In how many lines of the data below does the word "beside" appear? Reply with the number and nothing more.

Saved entries:
BEGIN
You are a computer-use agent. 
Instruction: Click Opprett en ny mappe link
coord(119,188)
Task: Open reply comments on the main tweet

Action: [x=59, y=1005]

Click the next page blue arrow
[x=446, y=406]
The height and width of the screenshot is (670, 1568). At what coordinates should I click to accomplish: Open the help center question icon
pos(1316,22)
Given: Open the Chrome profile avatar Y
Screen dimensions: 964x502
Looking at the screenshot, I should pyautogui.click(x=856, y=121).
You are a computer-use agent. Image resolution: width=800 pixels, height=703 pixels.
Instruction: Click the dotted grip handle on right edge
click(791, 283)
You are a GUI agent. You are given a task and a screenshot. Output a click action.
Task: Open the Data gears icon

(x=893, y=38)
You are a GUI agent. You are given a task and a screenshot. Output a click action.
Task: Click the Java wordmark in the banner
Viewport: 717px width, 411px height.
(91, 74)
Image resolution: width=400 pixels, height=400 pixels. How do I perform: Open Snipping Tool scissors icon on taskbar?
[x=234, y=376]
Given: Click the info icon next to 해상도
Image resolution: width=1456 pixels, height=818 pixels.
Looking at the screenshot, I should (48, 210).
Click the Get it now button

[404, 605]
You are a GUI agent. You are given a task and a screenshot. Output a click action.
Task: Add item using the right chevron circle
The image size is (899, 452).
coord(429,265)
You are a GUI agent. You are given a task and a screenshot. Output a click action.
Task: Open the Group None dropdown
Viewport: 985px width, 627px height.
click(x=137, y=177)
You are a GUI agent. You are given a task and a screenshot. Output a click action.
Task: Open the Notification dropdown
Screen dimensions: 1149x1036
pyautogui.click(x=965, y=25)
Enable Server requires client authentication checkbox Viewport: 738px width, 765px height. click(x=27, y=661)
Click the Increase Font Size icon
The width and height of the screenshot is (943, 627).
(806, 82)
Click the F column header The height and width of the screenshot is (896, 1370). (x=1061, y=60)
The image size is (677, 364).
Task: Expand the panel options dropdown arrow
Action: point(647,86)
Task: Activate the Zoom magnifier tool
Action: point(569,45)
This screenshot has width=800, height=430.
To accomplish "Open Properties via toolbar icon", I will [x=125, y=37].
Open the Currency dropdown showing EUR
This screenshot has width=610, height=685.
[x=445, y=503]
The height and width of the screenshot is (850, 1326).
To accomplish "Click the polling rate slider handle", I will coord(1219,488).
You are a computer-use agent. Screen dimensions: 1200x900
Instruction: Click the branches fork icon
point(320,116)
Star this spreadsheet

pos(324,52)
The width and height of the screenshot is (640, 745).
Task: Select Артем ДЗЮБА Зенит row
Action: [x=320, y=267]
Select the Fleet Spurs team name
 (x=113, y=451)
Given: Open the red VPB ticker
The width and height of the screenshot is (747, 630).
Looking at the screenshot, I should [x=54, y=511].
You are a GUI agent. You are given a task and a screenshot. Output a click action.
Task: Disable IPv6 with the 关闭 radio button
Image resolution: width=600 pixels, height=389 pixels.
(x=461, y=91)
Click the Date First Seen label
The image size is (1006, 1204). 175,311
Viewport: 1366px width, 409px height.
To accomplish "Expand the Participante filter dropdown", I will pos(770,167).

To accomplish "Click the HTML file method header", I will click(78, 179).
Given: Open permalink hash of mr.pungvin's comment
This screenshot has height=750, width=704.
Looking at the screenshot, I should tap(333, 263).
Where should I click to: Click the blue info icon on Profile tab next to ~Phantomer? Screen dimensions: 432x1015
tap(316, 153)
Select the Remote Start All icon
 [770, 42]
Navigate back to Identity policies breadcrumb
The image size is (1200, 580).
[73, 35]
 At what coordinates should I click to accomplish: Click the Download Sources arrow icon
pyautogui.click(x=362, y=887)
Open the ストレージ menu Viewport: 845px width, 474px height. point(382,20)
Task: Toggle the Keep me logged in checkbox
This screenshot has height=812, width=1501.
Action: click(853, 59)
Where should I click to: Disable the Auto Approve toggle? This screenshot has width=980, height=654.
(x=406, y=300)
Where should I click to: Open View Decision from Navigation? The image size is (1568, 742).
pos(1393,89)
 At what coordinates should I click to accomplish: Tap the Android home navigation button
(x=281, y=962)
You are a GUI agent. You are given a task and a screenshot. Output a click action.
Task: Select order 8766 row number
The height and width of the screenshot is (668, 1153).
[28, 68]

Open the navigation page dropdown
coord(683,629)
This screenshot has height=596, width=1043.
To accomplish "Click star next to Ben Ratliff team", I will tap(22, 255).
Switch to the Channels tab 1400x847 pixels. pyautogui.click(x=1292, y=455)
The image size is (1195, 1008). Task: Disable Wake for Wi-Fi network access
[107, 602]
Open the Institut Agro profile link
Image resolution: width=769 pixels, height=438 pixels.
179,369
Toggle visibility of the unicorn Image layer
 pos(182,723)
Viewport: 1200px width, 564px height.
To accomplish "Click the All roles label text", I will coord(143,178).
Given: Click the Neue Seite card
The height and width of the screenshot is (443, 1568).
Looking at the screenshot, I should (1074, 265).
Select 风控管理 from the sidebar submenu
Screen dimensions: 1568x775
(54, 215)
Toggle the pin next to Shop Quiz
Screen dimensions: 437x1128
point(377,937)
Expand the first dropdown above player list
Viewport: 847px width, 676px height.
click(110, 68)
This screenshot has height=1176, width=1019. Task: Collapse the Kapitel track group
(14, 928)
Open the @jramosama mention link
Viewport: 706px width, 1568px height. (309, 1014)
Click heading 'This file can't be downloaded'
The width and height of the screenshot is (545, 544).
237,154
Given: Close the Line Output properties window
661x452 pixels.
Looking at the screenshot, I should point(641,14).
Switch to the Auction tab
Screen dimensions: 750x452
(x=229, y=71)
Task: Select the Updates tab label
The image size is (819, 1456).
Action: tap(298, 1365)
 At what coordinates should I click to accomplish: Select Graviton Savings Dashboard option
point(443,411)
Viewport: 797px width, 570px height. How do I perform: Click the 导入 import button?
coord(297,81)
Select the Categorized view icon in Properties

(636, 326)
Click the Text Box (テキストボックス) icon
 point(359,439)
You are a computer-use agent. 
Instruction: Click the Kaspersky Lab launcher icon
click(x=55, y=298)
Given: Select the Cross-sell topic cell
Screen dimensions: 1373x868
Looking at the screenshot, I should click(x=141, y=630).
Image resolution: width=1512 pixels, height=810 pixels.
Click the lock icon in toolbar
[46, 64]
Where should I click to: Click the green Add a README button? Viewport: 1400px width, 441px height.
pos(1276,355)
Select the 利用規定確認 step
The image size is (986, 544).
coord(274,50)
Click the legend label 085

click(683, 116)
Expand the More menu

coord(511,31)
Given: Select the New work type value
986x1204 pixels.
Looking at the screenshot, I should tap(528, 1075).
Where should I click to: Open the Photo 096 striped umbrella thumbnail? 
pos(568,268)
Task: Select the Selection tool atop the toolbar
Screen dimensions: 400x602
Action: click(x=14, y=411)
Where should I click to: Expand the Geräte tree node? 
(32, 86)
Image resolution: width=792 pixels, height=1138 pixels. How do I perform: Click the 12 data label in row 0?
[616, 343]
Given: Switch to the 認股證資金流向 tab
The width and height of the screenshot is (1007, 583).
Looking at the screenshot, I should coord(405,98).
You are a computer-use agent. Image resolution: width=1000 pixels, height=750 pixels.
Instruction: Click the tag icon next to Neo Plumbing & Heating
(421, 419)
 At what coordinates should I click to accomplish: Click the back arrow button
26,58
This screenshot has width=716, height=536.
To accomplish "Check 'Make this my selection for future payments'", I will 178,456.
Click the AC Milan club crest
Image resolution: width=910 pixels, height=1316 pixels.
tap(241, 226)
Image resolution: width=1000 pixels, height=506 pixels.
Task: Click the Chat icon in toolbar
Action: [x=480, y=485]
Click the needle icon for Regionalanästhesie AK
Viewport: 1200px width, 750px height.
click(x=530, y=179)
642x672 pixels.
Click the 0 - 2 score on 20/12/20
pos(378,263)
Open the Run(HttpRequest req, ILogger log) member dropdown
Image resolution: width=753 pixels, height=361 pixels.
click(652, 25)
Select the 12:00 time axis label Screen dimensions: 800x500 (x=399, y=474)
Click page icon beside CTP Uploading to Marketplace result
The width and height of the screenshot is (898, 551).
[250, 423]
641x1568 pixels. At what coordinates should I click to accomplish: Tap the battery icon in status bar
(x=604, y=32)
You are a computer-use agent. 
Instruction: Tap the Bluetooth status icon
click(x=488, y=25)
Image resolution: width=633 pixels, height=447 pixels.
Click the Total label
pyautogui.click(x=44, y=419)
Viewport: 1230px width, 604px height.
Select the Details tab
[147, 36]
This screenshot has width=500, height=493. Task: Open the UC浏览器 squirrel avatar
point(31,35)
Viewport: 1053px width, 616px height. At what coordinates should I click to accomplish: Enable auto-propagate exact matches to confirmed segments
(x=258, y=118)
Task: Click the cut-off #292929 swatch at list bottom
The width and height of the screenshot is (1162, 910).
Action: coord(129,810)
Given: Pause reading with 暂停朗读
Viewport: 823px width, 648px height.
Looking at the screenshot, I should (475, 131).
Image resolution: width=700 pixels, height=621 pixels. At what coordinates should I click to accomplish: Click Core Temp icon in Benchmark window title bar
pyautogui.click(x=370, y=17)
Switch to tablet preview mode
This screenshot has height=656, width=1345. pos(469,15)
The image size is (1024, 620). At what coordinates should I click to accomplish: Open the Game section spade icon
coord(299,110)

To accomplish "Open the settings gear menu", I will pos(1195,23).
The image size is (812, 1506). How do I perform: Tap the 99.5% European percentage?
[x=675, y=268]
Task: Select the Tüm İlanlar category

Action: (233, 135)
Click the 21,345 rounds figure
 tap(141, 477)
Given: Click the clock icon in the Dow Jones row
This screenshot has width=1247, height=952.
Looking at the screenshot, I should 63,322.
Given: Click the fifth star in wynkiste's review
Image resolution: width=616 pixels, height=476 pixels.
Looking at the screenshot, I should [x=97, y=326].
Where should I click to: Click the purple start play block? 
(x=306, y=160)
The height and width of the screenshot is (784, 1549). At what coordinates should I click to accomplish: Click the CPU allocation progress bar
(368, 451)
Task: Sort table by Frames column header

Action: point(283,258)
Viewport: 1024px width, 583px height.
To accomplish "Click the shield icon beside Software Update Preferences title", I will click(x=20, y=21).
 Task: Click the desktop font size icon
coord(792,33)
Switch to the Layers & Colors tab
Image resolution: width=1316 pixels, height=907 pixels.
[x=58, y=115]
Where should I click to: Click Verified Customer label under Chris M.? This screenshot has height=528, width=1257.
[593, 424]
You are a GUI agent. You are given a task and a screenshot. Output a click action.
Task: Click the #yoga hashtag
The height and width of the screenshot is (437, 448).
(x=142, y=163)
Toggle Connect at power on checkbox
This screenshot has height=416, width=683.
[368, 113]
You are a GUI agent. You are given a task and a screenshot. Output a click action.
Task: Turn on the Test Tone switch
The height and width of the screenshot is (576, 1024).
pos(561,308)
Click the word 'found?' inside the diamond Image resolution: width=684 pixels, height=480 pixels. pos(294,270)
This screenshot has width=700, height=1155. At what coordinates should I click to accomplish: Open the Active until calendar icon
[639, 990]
END
> [Exercise result]
2